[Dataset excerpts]
□ □ □ □ □

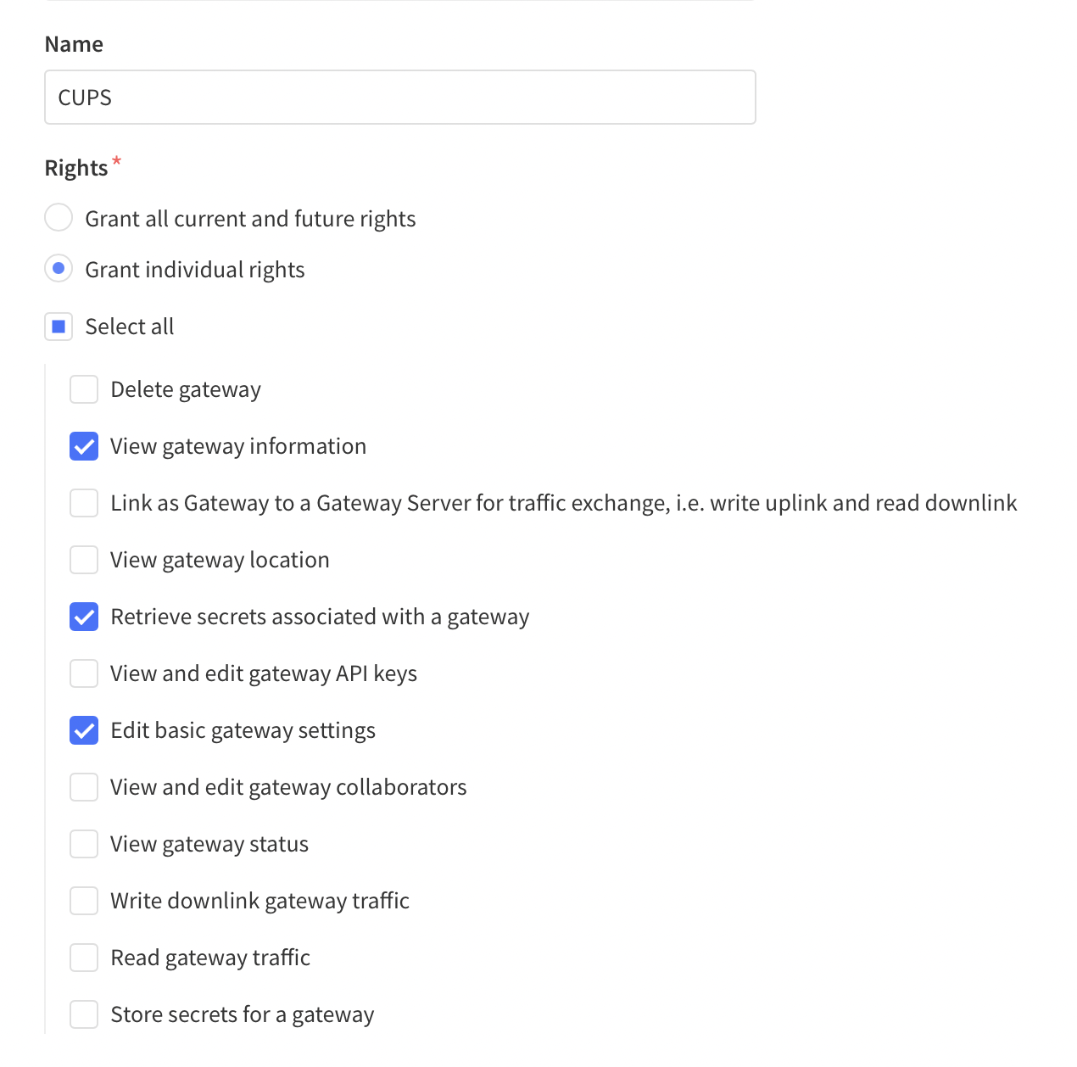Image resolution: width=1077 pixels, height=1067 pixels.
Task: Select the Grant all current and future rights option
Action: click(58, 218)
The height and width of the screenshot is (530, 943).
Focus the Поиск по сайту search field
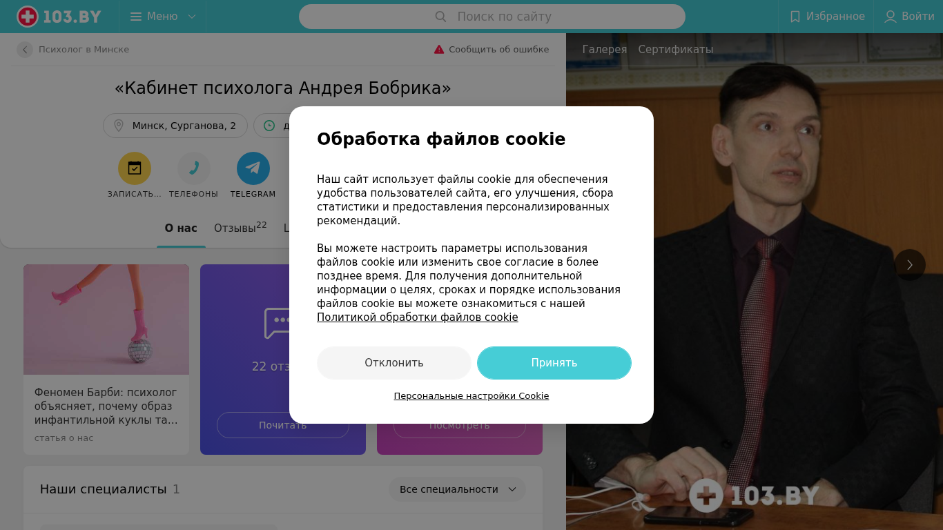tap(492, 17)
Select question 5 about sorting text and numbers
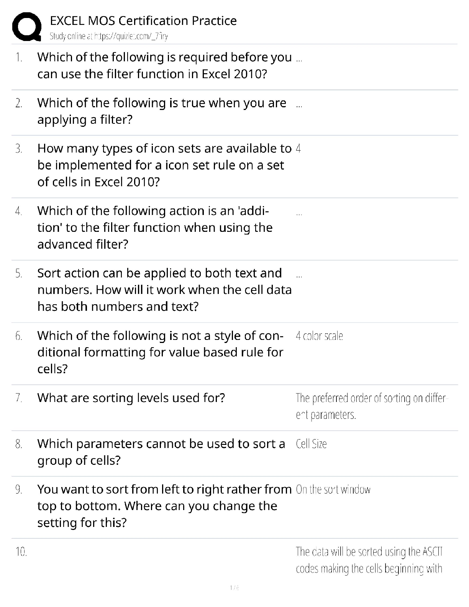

□ □ □ □ □

ABOUT THIS EXERCISE:
Reproduce, exactly and with no pictures, the lines from the line containing "The height and" through the closing line of the data above, keeping both ends.

RESULT OF THIS TASK:
The height and width of the screenshot is (530, 943).
Focus the Поиск по сайту search field
tap(492, 17)
Select question 5 about sorting text and numbers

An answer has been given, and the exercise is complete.